Long-distance travel before the Eisenhower Interstate Highway System was not always so easy. It seems to me that we shouldn't take for granted the enormity of the accomplishment: 46,876 miles of highway.
Long before taking office, Eisenhower recognized the importance of highways. According to his biographer, Stephen Ambrose, his first realization of the value of good highways occurred in 1919, when he participated in the U.S. Army's first transcontinental motor convoy from Washington, DC, to San Francisco.
On the way west, the convoy experienced all the woes known to motorists, and then some—an endless series of mechanical difficulties; vehicles stuck in mud or sand; trucks and other equipment crashing through wooden bridges; and extremes of weather, from desert heat to Rocky Mountain freezing.
During World War II, Gen. Eisenhower saw the advantages Germany enjoyed because of the autobahn network. He also noted the enhanced mobility of the Allies when they fought their way into Germany, and would later advocate for a U.S. interstate highway system that could rapidly move our troops across great distances.
Ambrose stated: "Of all his domestic programs, Eisenhower's favorite by far was the Interstate System." Eisenhower's 1963 memoir, Mandate for Change 1953-1956, explained why:
"More than any single action by the government since the end of the war, this one would change the face of America. ... Its impact on the American economy—the jobs it would produce in manufacturing and construction, the rural areas it would open up—was beyond calculation."

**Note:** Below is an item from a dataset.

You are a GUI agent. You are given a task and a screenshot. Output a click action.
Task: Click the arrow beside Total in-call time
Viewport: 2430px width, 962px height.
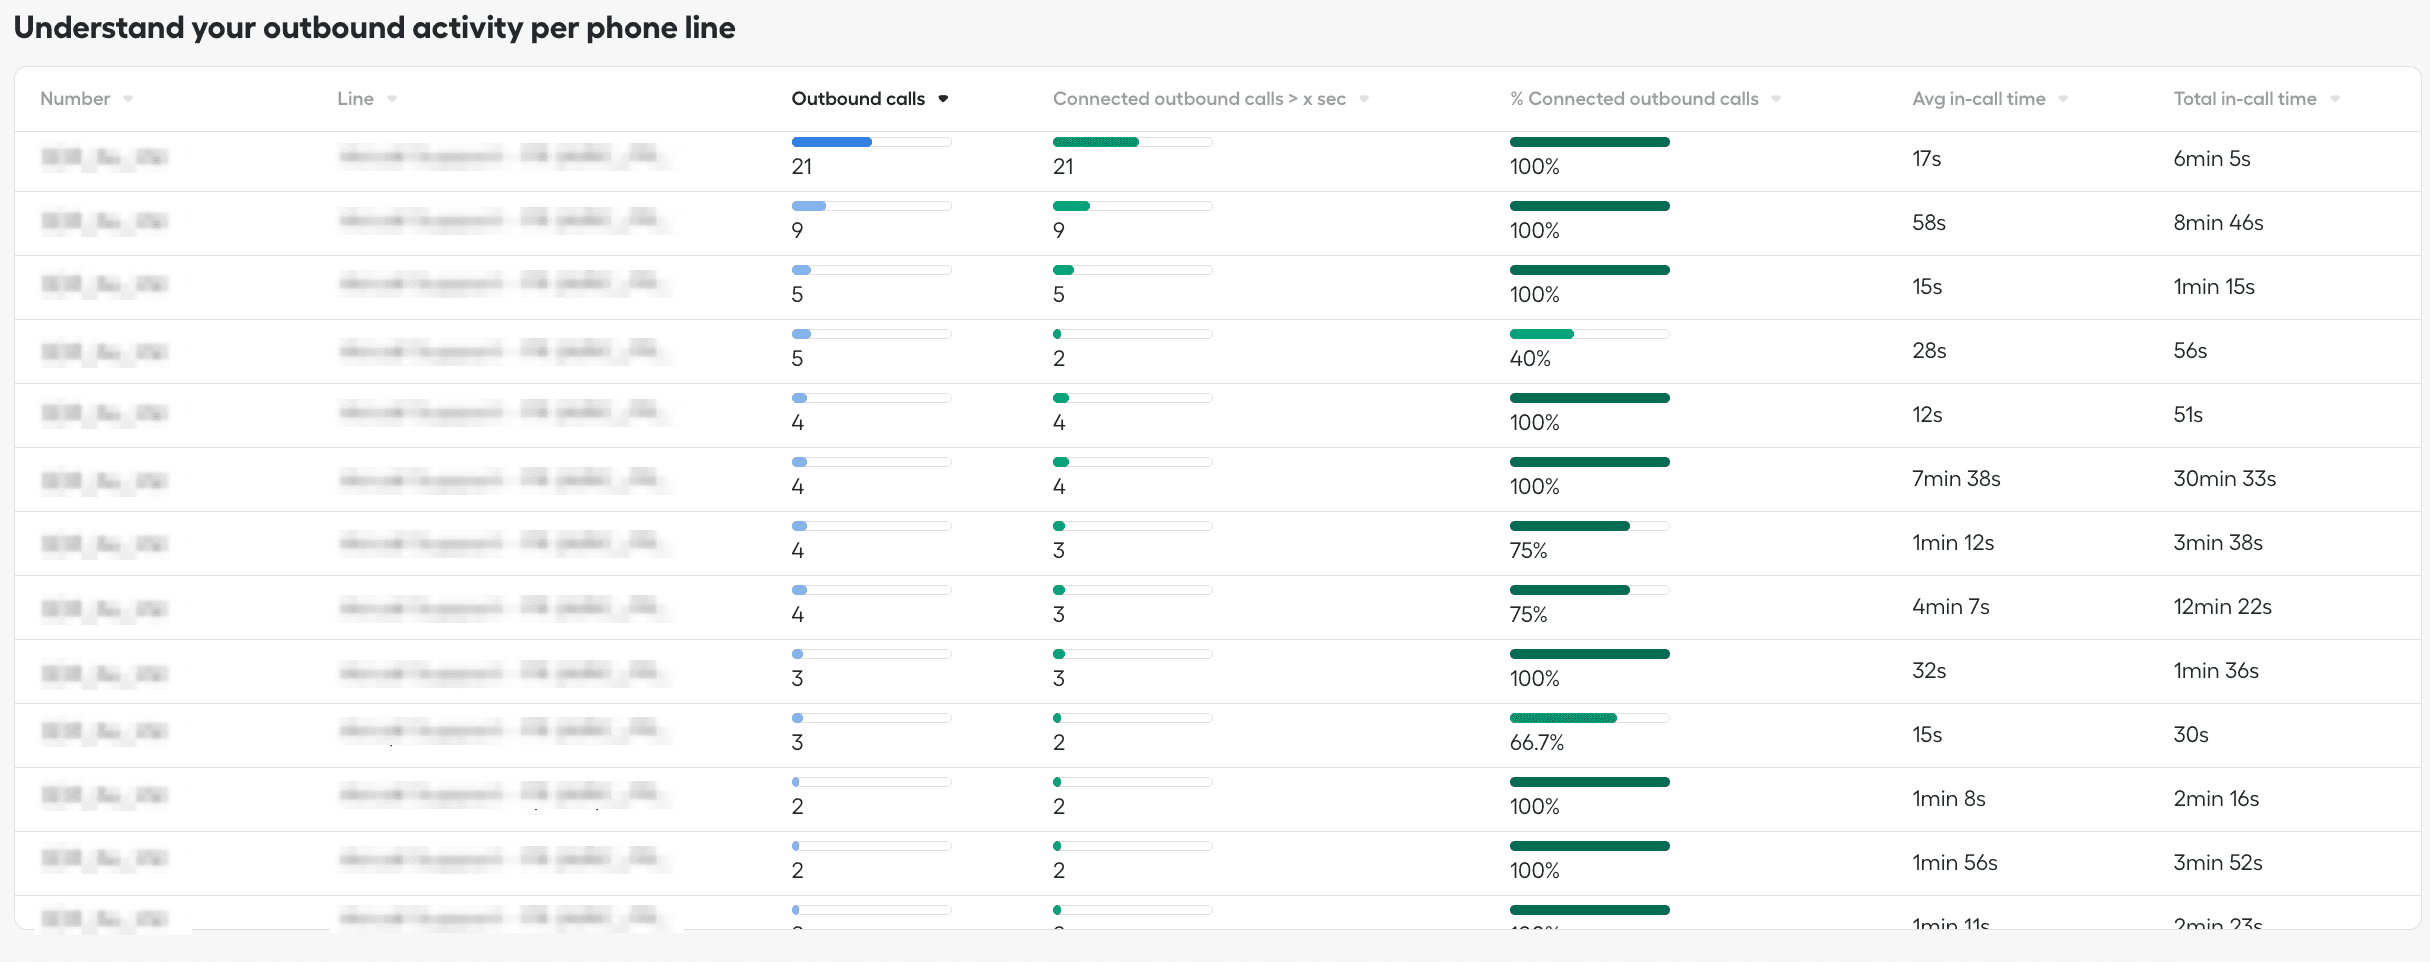(2335, 99)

The next 50 years would be filled with unexpected engineering challenges, unanticipated controversies and unforeseen funding difficulties. Nevertheless, the president's view would prove correct. The interstate system, and the federal-state partnership that built it, changed the face of America.
Interestingly enough, the Highway Trust Fund financing mechanism established in the 1956 Federal Aid Highway Act satisfied President Eisenhower's "self-liquidating" demand. As a result, construction of the Interstate System did not contribute to the national debt.